Just a quick thought on a gorgeous day spent marking papers and exams, and gardening–all this after a dentist’s visit that fixed two teeth ….don’t try to imagine the length of time I kept my mouth open, or the cost. But hey, teeth are so important, and yes, my main message to students throughout my tenure at Queen’s has been to floss!.

Query for the day: Why are some Americans, including Preisdent Bush, so upset that a new Spanish-language rendition of the the “Star-Spangled Banner” is now available? I heard it for the first time today and quite liked it. The version has verve and pizazz, and it brings to mind the fact that for a long time now, the anthem has been sung in diverse and multifarious ways. My first real excitement about this ponderous Bavarian drinking song came when Jimmi Hendrix did an amazing rendition at Woodstock in 1969. Sounded just like the Vietnam War. Huey Lewis and the News did a doo wop, barbershop version in San Francisco a few years later, and I thought that cool. Since then, we’ve heard numerous renditions of a really bad song. Indeed, this is perhaps the reason that so many performers before sporting events have forgotten or mangled the words, or merely made fools of themselves.

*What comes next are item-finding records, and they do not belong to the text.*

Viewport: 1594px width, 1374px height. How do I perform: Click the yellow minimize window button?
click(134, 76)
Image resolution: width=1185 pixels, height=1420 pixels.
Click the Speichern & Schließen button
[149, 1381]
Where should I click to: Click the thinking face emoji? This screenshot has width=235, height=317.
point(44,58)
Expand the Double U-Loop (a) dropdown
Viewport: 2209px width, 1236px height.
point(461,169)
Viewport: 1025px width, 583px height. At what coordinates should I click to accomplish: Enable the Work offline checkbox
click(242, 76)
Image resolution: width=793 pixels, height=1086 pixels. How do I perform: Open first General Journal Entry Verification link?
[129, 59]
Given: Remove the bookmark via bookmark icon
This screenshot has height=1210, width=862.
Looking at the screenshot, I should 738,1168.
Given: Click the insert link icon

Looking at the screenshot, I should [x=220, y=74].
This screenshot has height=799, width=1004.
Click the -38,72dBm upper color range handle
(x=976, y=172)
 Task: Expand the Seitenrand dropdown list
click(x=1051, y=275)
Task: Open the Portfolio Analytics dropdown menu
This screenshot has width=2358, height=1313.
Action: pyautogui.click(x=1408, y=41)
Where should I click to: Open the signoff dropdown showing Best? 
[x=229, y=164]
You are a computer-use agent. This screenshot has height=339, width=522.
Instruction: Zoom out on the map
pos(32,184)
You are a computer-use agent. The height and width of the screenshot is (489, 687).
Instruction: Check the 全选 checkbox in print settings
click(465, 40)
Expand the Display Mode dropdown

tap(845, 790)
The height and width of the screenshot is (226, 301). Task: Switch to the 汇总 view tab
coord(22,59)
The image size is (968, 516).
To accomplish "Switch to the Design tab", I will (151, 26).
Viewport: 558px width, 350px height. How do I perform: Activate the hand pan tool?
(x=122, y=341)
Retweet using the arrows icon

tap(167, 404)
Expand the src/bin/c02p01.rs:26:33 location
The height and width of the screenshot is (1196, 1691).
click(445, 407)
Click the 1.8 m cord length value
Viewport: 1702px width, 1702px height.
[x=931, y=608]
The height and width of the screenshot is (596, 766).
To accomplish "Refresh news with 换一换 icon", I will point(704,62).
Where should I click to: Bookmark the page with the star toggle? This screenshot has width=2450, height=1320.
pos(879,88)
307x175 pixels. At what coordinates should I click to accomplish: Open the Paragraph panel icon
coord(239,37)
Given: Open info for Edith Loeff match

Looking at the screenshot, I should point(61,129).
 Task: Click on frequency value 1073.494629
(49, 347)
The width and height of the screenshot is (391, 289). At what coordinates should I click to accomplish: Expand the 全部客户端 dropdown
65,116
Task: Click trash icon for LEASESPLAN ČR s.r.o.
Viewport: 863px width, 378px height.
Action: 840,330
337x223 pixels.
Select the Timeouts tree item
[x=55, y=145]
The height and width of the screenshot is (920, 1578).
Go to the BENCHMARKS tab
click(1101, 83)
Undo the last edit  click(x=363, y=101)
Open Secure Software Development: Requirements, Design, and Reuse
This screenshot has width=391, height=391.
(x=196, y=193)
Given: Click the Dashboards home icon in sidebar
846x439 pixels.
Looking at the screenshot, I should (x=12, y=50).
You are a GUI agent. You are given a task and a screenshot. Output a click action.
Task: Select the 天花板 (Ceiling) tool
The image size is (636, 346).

So what is the big deal about the English version of the song? Why are American patriots up in arms. Why are the self-avowed neo-minute men on southern and northern borders ready to fire first and ask questions later. Why is English all of a sudden so important, even though only one of five Americans can use the language correctly?

The answer my friends, is blowing in the wind–a lot of guilt, a culture under attack, a country under siege, an economy so far in debt that even Krusty the Klown can’t bail it out, and, I suspect, Bush’s perception that here is an issue that might bring him up from the lower rungs of the thirty percentile in popularity polls. The nativism that has emerged in the past month is shameful, but it belies a dominant political culture that is very much unsure of itself.